Ahmed Kalouaz, cet authentique poète ambulant, semble ne jamais pouvoir trouver le repos, sa muse le maintenant sans cesse en éveil. Allant et venant sur les voies et les routes, «attentif à tout ce qui défile», «observant ceux qui marchent, la couleur du temps, les murs qu'on maquille. En chasse de la moindre curiosité, du mot qui fait mouche », il nous entraîne à sa suite, nous faisant épouser ses vagabondages poétiques comme dans son recueil Paroles buissonnières - publié en 2012.

 

 

«Les mots cadenassés se lamentent et périssent, il leur faut un champ de lin, une safranière en octobre, un rang de lavandes de juillet ou de vignes en vendange. Ils savent trinquer avec le vent qui passe.»

 

J'arrivais pas a dormir regroupe quarante-deux petits textes en prose reliés par une sorte de fil conducteur, celui de ces mots aperçus et saisis au cours de ces divagations : «bribes de mots sur les façades», phrases volées sur un mur, mais aussi sur l'ardoise d'un menu ou l'étal d'un marché, sur les panneaux de signalisation et les affiches, une enseigne ou une pancarte, une tombe, un monument ou même un tatouage ...

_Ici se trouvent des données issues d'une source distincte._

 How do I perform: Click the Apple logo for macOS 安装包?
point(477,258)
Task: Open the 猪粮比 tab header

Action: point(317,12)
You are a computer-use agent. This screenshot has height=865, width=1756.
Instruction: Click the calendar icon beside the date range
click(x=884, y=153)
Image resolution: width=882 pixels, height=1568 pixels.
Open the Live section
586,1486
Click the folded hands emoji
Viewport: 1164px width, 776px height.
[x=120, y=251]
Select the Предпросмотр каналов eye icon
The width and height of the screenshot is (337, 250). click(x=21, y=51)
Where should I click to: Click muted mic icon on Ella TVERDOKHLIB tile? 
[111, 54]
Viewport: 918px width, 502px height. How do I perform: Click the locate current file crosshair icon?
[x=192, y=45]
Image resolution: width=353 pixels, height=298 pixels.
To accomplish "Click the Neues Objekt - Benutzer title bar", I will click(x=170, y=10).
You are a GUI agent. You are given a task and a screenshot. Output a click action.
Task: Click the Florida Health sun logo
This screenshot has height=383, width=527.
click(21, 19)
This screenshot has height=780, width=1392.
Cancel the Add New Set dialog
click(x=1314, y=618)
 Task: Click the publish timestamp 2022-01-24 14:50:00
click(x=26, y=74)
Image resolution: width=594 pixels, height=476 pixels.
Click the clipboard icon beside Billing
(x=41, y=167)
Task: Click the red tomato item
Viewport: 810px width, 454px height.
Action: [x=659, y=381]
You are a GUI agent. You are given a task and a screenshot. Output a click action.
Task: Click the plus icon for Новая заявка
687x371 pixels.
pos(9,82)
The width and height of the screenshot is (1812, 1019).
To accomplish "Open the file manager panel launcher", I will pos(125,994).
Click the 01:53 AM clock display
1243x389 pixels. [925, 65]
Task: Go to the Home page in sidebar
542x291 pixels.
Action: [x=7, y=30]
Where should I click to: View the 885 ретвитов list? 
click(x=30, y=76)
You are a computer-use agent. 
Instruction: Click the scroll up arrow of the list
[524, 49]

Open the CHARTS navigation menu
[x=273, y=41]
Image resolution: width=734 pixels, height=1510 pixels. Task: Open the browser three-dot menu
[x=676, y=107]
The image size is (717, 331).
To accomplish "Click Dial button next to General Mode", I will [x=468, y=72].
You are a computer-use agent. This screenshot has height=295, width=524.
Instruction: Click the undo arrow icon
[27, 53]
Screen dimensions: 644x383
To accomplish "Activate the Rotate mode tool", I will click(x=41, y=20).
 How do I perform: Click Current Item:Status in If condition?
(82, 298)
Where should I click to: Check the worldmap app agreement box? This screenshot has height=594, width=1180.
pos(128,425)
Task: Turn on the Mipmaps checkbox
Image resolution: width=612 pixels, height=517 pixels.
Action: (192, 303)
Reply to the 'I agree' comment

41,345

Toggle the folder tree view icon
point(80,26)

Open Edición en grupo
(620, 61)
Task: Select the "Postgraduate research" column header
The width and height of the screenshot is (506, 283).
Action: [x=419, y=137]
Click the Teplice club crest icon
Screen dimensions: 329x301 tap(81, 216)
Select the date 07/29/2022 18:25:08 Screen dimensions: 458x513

«Glaneur assidu», le poète «enfourne cette langue des signaux», «comme des notes de chanson à mettre plus tard en harmonie». Il «collectionne ces poèmes errants, ces phrases égarées par des petits poucets qui marquent leur chemin, crient leurs envies ou leur colère». Des «giboulées de mots» qui renvoient en écho des paroles de chansons ou des vers de poètes, des mots entendus ici ou ailleurs, ses phrases en appellant «d'autres qui surgissent des limbes, d'un sourire croisé dans la rue, du visage attristé d'un ami perdu ». Et le poète va ainsi tirer «patiemment de leur torpeur» ces traces écrites figées en ranimant leur mémoire d'un petit vent rafraîchissant remontant le temps, accrochant ses phrases «à des cerf-volants au cœur du ciel» qui emportent «ces bouts de vie qui font trésor».

 

 

«Mon père était aveugle de ne pas savoir lire, de ne pas connaître la valeur des lettres, l'architecture des mots. Il a marché avec sa canne, parmi ceux qui n'avaient que leurs mains pour pécule».

 

J'arrivais pas à dormir résonne comme un hommage d'Ahmed Kalouaz à cette langue éclairant le monde comme des étoiles dans la nuit. Une langue que son père refusa d'apprendre - et constituant néanmoins son seul héritage -  qui lui fut donnée comme «viatique».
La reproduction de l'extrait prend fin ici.